

  • On the Thursday of MHAW, I went on a magical train journey with my 3-year-old side-kick. ‘What’s so special about a train journey?’ I hear you say. Well, leaving aside the fact that I actually love trains, there was something about this train journey that was different to usual: I chose to take the slow train. Yes, as in I decided that getting to our destination by the fastest possible route wasn’t a priority. We took the slow road. We travelled from Redhill to Guildford on the stopping service, through some of the loveliest, leafiest parts of Surrey. And it was blissful – green, lush, rolling hills, sleepy stations, yielding an utterly enthralled 3 year-old. So lovely was it that, after our catch-up with some very dear friends in Guildford, we chose to get the slow train on the return leg too. Don’t get me wrong – I was also thrilled to arrive home to busy, noisy, London (I love London). But that train journey was a lovely reminder of the power of being in the moment, of watching my sidekick marvelling with wonder as she took in the beautiful greenery of spring whilst humming along to the sound of the train running along the tracks, and of giving myself permission to opt out of the fast route every now and then.

:: Supplied information ::

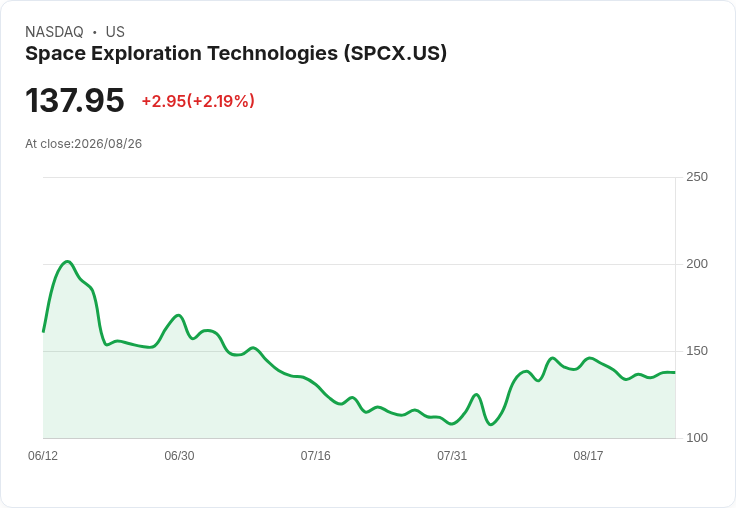Screen dimensions: 736x508
Task: Click the 200 price axis label
Action: tap(697, 264)
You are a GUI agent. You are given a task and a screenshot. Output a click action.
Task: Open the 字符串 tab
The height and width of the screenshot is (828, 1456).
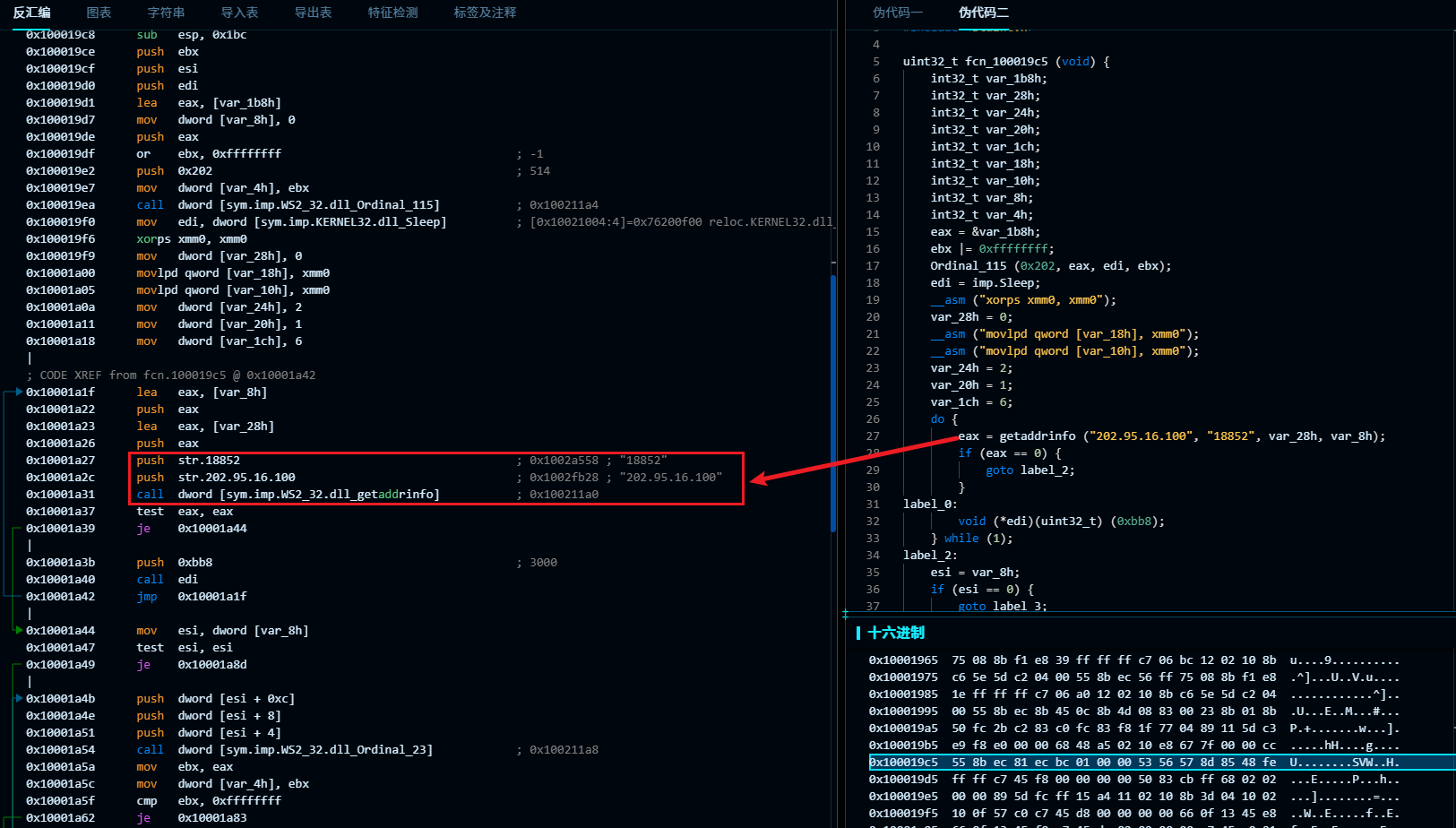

:: Goal of the exercise ::
Name every place mentioned in the passage about the slow train journey. The listing above comes from a separate source.

:: Task answer ::
Redhill, Guildford, Surrey, London